** Exercise brief **
Please transcribe exactly the line that holds "Image resolution: width=868" and all lines that follow it to the end of the records below, omitting any pictures.

Stored records
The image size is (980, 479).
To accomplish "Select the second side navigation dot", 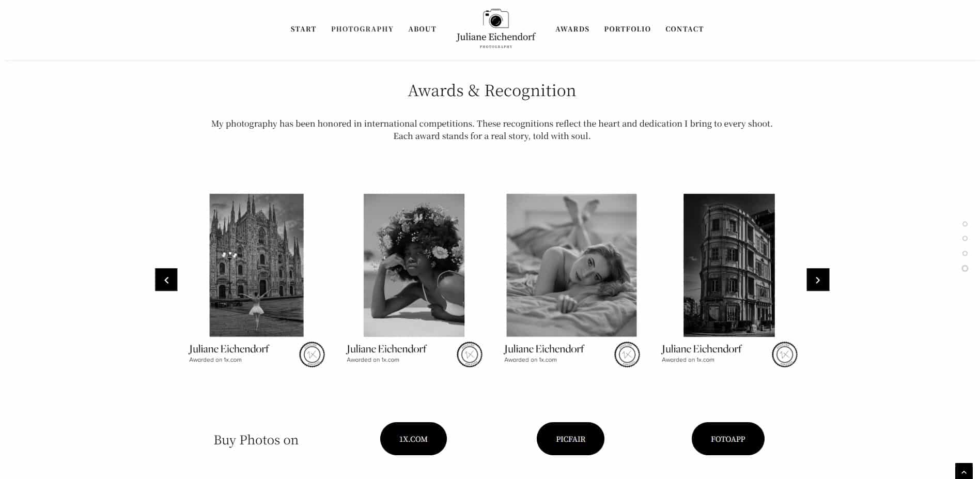I will (965, 238).
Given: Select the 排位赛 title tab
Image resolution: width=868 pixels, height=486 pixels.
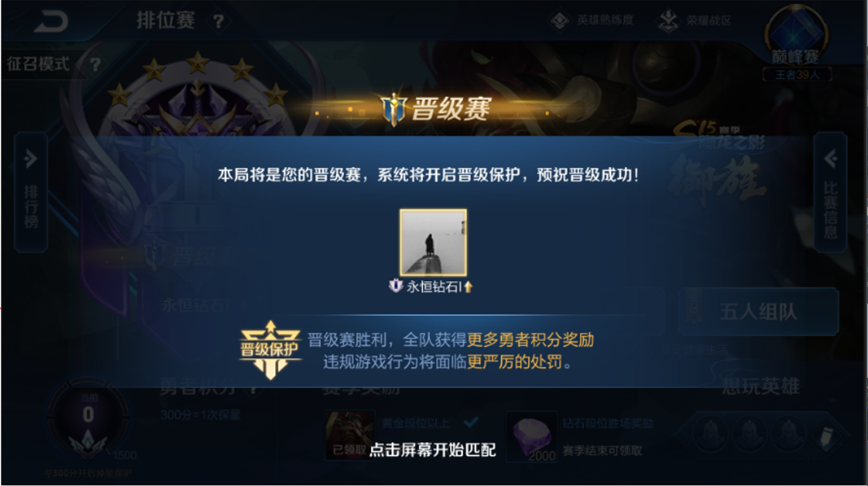Looking at the screenshot, I should [165, 20].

** Result **
Image resolution: width=868 pixels, height=486 pixels.
Looking at the screenshot, I should [165, 20].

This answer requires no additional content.